Évoquer à grands traits l’histoire des différentes pénalités
au cours des siècles nous astreint inévitablement à bien
des simplifications.
Ancien
Régime- Fin du Moyen-Age.
La
justice de cette époque arbitre plus qu’elle ne réprime.
Elle se limite à réguler les conflits par l’application
d’amendes appuyées par le bannissement des impécunieux
et autres récalcitrants, tels que marauds*,
ruffians*, bélîtres*, caymans*, caymandeuses*…
Pour les amendes les plus élevées des modérations sont
accordées, mais beaucoup ne peuvent payer, ce qui entraîne
l’exil, contribuant ainsi à grossir la foule des bannis
et des proscrits en divers lieux (basses-fosses,*
bastille,*chartre,*forteresse*, hôpitaux généraux,*
petites maisons,* oubliettes,*et quartier de force*…)
Les
peines corporelles, mutilations* et exécutions capitales,
existent mais sont rarement employées. Les gibets*et
fourches patibulaires*, nombreux autour des villes,
intimident mais servent peu, sauf pour les atteintes à
l’ordre princier, royal,
politique ou religieux.
Le gibet.
(Dessin
de Jean-François Lohou)
L’évolution
des supplices au 16° et 17° siècle.
Avec
le développement de l’absolutisme et la montée en
puissance d’un État central qui cherche à renforcer son
pouvoir, le châtiment va progressivement remplacer le
rachat des crimes par le versement d’une amende. Il faut
maintenant châtier le coupable parce qu’une faute a été
commise, cela va de pair avec une répression plus sévère,
fonctionnant à l’exemplarité. Le châtiment vise surtout
à préserver l’ordre public dont le pouvoir royal se sent
de plus en plus le garant. Le siècle de la Renaissance
devient l’époque des châtiments corporels.
« La
terreur est convoquée pour assurer l’ordre »
L’adoption
officielle de la torture devient un moyen de preuve. François
1er en 1534 introduit le supplice de la roue*
pour les voleurs de grands chemins. Le condamné est étendu
sur une croix de St André, le bourreau lui rompant les
quatre membres et la poitrine à coups de barre de fer.
Par les supplices, il y a donc en même temps réponse à
une violence de crises ( guerres, brigandage, paupérisme)

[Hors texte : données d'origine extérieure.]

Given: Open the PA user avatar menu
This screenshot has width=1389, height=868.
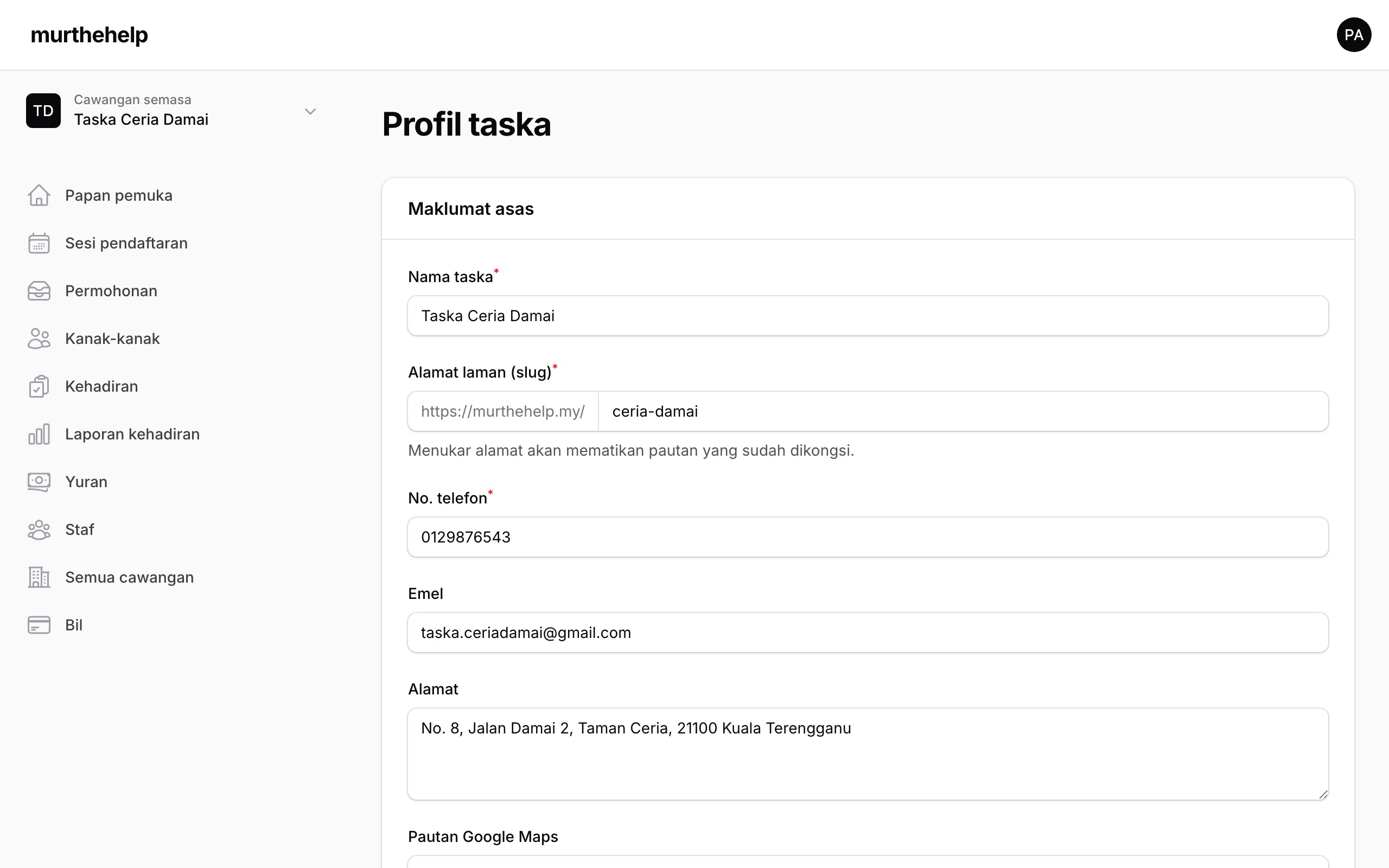Looking at the screenshot, I should (x=1353, y=34).
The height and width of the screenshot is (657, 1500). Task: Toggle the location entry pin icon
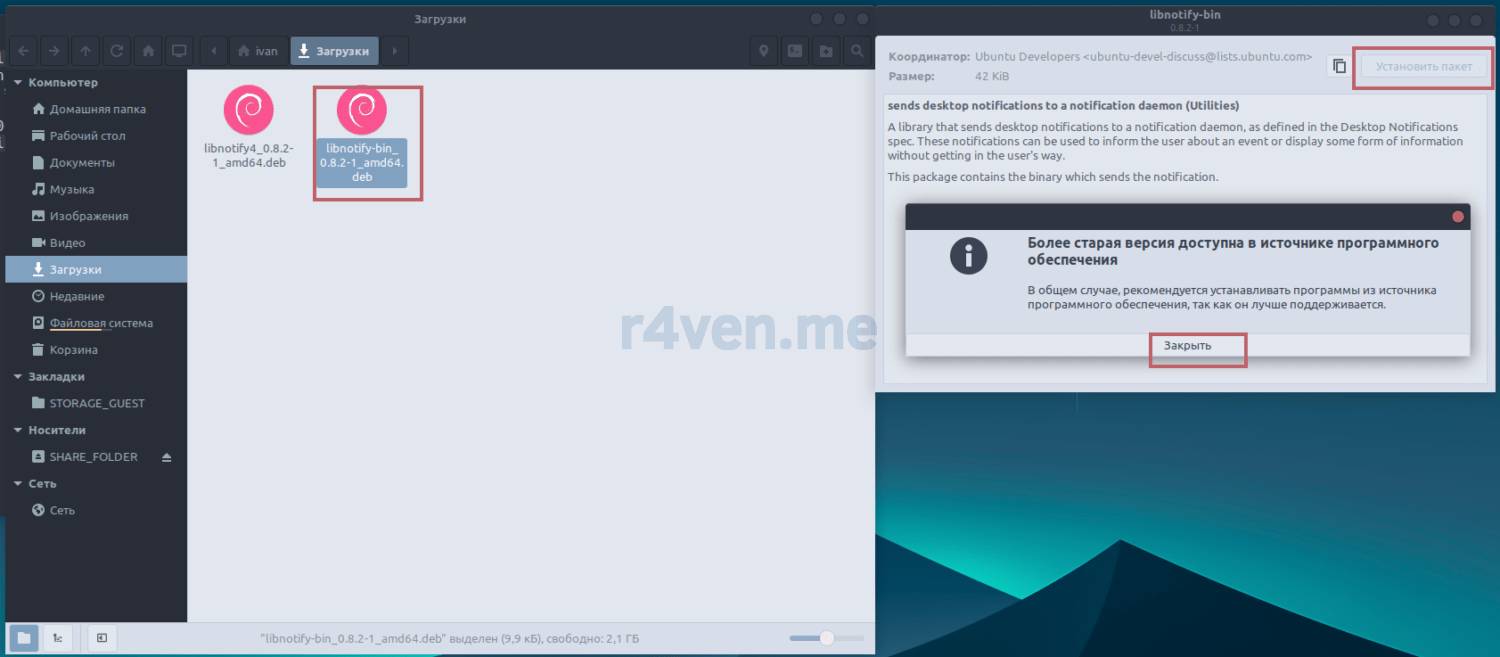(x=764, y=51)
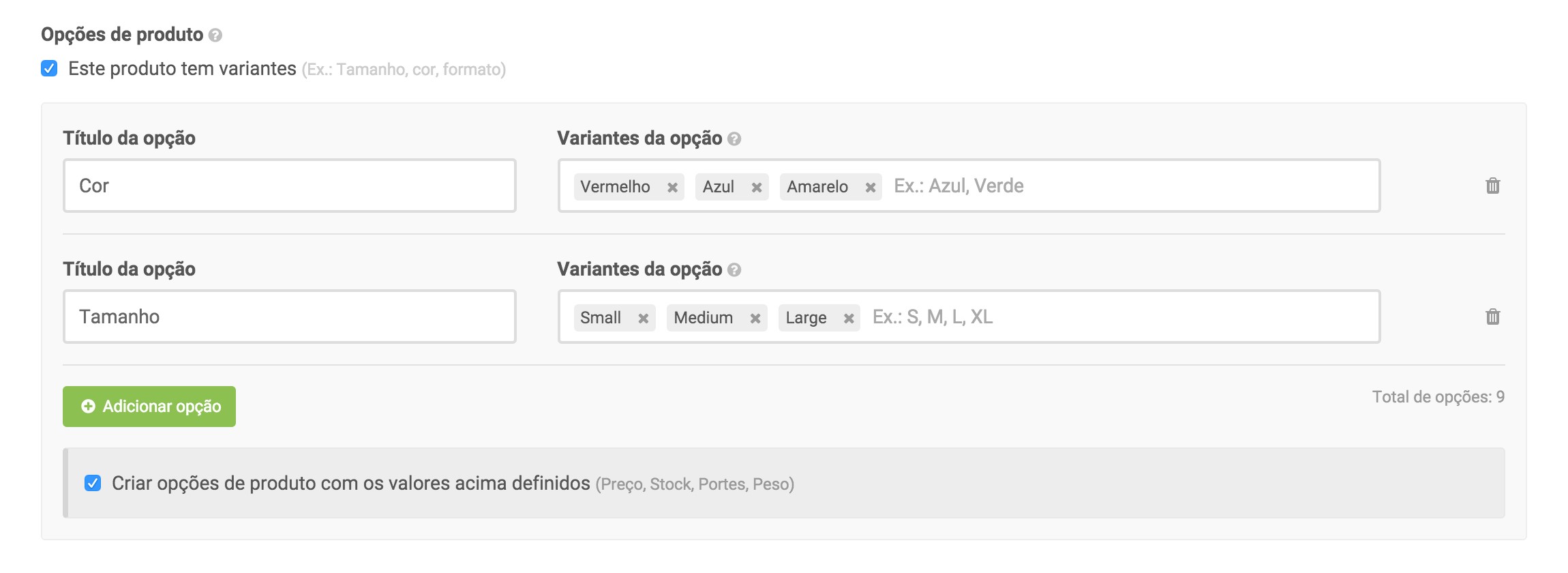Show help for Tamanho's Variantes da opção

click(x=734, y=270)
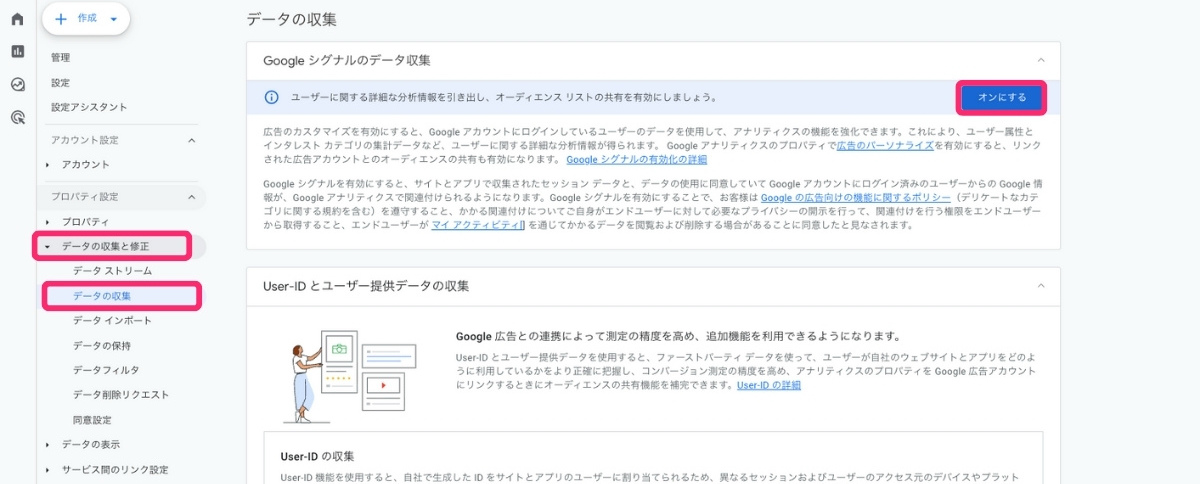Image resolution: width=1200 pixels, height=484 pixels.
Task: Expand the アカウント tree item
Action: [x=47, y=164]
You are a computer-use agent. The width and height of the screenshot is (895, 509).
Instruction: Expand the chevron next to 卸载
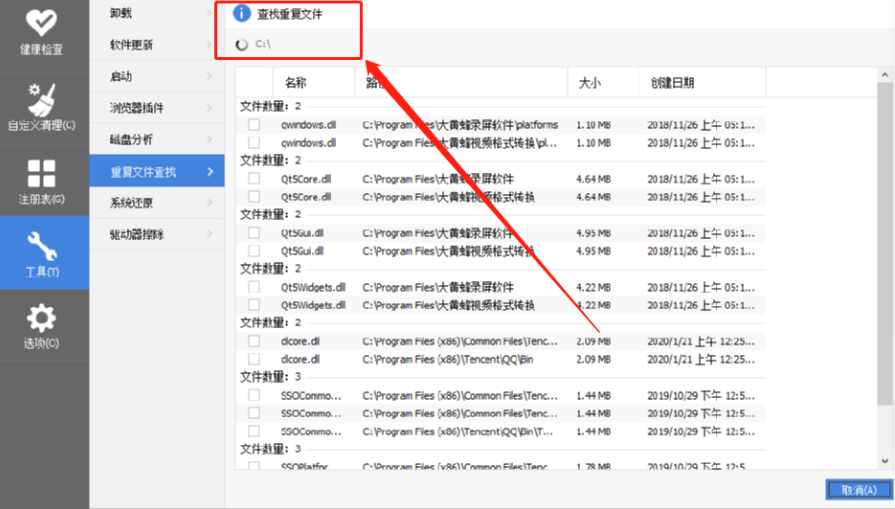tap(209, 14)
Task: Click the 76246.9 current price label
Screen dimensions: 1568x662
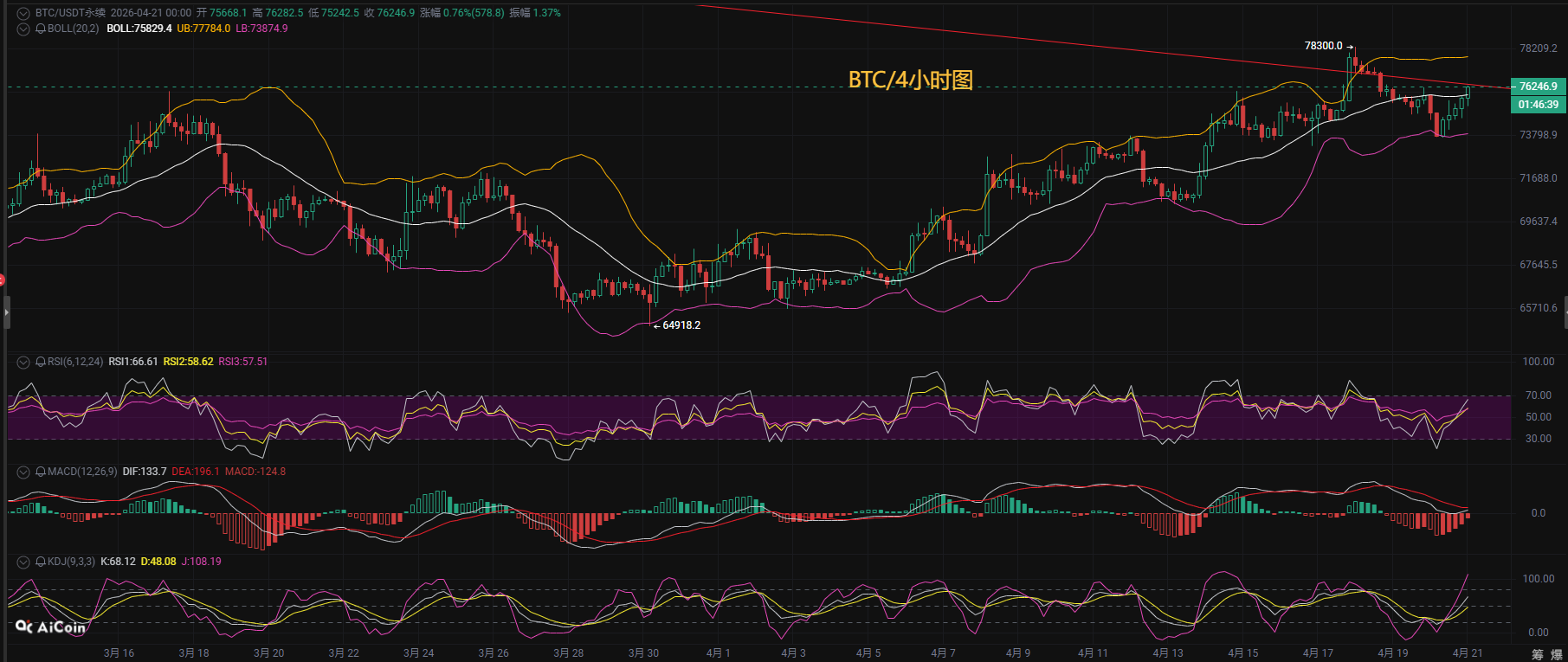Action: click(1538, 87)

et affirmation de l’État absolutiste.
Supplice de la roue*
Les
supplices vont de pair avec la peine de mort, y compris sous
la forme du bûcher ; cette dernière peine est infligée
dans des procès d’écrits subversifs ou de sorcellerie.
Le
bûcher
L’exemplarité
est présente dans le caractère spectaculaire, pédagogique
de nombreuses peines cruelles : peine du feu vif contre
les coupables de sacrilège, parricide, crime
contre nature, empoisonneurs et incendiaires ; peine de la
roue (à partir de 1534) pour les voleurs de grand chemin et
les assassins... Le plus souvent, la décision de justice
demande au bourreau d’étrangler en secret le condamné
sur l’échafaud* de sorte que la "mort cruelle"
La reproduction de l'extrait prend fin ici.